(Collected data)
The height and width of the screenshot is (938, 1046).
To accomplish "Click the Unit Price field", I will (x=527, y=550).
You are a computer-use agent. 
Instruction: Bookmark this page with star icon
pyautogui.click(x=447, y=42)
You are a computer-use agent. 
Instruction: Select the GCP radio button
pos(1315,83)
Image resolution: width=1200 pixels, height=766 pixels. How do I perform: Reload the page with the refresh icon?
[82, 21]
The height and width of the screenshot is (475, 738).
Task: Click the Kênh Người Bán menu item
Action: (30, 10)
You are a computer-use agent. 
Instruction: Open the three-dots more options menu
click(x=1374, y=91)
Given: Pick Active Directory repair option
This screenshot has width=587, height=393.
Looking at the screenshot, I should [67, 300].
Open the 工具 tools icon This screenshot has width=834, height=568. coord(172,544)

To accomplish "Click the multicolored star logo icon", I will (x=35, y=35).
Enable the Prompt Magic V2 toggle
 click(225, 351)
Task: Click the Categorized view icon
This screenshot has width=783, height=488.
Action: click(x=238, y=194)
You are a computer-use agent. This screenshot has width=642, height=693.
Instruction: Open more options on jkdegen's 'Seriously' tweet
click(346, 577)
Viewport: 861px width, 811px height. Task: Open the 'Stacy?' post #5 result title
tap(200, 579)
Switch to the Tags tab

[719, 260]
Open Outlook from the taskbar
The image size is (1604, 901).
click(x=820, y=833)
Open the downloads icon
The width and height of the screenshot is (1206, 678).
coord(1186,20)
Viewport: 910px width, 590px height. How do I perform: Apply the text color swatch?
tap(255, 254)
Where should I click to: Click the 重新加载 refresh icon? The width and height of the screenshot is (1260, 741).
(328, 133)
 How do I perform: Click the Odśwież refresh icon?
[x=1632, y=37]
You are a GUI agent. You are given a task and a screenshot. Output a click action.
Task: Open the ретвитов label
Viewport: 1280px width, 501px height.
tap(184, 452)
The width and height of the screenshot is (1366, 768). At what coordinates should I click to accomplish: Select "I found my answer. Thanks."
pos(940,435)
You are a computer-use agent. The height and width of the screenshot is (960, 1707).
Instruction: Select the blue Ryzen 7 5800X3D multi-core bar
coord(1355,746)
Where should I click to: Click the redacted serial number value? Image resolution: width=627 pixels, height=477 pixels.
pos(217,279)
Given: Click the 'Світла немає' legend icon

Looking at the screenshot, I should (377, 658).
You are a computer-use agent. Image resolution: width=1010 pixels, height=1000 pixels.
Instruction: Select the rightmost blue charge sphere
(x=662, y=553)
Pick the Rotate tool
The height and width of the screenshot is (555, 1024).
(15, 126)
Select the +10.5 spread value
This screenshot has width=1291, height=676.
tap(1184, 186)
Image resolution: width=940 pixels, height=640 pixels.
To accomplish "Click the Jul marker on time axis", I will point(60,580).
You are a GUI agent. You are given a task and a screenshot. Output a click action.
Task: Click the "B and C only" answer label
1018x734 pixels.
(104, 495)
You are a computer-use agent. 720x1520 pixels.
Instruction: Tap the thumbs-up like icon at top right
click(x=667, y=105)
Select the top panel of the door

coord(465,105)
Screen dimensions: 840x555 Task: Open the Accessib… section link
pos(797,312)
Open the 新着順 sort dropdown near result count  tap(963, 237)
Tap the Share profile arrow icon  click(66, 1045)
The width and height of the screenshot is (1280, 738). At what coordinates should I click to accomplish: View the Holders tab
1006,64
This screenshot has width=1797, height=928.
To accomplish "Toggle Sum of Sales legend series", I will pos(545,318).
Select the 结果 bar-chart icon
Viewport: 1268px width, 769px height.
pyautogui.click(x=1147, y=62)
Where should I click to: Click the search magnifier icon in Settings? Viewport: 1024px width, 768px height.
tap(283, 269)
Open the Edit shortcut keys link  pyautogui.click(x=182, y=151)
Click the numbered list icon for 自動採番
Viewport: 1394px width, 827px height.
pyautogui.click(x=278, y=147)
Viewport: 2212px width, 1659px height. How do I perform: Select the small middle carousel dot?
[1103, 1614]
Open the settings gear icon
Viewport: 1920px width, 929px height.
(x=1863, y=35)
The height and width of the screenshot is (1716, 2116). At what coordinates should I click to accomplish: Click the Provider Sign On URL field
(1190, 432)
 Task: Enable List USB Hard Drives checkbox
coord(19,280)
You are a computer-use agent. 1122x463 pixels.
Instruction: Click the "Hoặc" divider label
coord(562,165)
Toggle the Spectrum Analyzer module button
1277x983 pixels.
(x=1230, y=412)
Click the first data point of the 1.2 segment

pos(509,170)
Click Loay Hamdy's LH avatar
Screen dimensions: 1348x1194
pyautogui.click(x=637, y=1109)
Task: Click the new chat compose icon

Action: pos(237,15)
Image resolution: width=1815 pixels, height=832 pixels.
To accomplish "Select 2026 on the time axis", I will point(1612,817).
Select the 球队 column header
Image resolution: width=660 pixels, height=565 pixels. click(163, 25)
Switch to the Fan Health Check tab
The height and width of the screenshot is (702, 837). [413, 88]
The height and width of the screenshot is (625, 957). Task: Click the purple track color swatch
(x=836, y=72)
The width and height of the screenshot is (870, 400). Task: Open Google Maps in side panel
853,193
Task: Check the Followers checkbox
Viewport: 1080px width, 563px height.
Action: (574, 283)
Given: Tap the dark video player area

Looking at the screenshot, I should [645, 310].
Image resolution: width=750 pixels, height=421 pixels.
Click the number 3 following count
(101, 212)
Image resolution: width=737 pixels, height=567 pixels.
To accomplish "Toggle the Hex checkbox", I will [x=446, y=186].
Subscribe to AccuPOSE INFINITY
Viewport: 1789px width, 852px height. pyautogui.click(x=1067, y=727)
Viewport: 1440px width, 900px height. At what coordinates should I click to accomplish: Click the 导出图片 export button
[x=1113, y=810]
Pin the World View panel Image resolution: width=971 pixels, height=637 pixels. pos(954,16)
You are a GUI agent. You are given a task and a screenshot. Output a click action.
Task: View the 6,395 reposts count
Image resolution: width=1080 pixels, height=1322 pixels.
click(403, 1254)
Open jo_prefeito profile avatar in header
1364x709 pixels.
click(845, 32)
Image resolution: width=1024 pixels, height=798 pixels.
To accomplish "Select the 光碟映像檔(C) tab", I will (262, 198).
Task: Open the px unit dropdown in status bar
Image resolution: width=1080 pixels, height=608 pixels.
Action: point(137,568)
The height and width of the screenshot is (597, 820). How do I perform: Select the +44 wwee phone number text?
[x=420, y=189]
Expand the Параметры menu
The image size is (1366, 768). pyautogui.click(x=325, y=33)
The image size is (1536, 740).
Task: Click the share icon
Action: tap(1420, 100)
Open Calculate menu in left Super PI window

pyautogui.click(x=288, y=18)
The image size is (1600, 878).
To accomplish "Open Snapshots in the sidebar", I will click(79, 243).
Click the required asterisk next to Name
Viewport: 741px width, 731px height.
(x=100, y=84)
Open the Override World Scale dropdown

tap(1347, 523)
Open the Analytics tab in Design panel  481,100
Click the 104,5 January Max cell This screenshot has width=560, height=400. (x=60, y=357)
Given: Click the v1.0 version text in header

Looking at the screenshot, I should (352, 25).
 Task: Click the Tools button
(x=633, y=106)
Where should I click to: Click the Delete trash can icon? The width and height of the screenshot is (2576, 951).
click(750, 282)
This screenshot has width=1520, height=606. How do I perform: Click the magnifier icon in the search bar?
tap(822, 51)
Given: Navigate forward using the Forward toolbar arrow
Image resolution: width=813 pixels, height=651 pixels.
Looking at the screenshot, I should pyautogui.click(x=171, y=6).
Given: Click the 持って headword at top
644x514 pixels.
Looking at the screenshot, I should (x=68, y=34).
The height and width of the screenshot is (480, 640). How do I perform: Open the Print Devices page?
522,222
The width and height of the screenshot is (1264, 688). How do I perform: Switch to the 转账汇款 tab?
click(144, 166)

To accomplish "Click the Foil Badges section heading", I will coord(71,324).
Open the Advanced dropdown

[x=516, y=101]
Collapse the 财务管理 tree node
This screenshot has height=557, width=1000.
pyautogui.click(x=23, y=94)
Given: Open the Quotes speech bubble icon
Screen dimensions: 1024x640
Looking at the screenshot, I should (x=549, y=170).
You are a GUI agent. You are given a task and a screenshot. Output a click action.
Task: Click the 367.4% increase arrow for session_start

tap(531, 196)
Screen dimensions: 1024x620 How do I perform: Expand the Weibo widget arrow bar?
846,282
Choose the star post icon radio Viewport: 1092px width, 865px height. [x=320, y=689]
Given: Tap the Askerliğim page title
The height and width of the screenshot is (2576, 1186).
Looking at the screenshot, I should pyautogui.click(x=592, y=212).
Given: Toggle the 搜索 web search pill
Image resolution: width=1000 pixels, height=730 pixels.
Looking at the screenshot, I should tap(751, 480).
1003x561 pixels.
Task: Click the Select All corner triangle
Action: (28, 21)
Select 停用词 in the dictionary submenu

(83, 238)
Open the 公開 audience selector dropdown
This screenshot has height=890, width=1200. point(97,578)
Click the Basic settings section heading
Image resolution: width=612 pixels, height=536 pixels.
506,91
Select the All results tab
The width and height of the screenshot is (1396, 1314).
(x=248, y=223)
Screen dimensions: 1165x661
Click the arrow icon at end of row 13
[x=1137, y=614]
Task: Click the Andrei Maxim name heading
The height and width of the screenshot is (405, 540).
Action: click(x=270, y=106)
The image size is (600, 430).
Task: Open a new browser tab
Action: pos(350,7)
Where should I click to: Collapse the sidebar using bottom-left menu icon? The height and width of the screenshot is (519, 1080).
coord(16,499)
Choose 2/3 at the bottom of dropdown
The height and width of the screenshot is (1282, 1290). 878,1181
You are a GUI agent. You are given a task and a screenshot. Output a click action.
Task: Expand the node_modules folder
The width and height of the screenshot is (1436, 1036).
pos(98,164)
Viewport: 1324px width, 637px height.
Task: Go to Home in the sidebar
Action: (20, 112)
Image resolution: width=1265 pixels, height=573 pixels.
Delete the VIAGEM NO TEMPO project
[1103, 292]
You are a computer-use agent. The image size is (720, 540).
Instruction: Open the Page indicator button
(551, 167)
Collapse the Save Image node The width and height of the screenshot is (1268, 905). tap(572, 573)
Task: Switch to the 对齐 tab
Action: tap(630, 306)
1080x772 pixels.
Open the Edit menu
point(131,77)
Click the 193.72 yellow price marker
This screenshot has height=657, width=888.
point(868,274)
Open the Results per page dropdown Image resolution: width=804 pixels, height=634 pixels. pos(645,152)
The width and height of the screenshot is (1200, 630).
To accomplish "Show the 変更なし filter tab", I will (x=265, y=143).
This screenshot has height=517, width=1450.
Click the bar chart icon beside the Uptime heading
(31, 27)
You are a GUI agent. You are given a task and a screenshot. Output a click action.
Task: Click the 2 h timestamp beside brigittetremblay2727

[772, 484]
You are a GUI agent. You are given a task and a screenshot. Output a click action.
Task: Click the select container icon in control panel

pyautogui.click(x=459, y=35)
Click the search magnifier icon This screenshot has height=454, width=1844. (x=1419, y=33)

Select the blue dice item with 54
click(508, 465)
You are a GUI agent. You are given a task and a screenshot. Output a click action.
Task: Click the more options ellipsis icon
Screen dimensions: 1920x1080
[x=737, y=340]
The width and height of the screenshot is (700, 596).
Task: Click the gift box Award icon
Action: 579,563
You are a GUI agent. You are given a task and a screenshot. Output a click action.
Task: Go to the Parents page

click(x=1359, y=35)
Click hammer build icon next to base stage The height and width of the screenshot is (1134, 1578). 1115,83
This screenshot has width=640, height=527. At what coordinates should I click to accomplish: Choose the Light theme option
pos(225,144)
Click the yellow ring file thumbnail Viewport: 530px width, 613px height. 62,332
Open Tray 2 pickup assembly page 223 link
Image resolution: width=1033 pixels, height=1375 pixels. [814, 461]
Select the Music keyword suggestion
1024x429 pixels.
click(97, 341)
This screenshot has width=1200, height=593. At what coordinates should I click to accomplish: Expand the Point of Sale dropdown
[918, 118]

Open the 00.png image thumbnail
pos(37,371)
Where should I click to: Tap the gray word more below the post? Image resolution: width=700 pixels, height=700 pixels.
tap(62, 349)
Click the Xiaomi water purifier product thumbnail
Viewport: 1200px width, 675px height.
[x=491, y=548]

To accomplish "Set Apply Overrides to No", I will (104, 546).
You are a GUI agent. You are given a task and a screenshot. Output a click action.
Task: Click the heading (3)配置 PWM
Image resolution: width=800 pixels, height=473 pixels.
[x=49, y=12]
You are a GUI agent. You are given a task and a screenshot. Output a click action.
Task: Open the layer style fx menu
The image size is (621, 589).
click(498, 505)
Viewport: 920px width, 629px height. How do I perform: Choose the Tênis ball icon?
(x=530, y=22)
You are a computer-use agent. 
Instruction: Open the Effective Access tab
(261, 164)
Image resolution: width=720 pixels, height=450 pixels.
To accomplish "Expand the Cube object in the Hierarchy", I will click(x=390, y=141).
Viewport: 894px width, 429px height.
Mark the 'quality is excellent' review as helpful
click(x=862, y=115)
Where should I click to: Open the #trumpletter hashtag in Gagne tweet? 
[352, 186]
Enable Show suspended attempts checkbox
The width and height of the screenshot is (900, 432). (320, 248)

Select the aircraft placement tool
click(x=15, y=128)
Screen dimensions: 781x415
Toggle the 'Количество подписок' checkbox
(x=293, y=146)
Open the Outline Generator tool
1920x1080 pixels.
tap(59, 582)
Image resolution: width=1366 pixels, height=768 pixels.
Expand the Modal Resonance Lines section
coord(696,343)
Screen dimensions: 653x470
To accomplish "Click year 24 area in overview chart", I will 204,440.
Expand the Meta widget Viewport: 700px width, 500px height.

* _EXERCISE INSTRUCTIONS_: All that is needed is the exact run of lines above from the line containing "Instruction: Select the rightmost" through the line containing "Tap the Share", both of them included.

* _RESULT_:
Instruction: Select the rightmost blue charge sphere
(x=662, y=553)
Pick the Rotate tool
The height and width of the screenshot is (555, 1024).
(15, 126)
Select the +10.5 spread value
This screenshot has width=1291, height=676.
tap(1184, 186)
Image resolution: width=940 pixels, height=640 pixels.
To accomplish "Click the Jul marker on time axis", I will point(60,580).
You are a GUI agent. You are given a task and a screenshot. Output a click action.
Task: Click the "B and C only" answer label
1018x734 pixels.
(104, 495)
You are a computer-use agent. 720x1520 pixels.
Instruction: Tap the thumbs-up like icon at top right
click(x=667, y=105)
Select the top panel of the door

coord(465,105)
Screen dimensions: 840x555 Task: Open the Accessib… section link
pos(797,312)
Open the 新着順 sort dropdown near result count  tap(963, 237)
Tap the Share profile arrow icon  click(66, 1045)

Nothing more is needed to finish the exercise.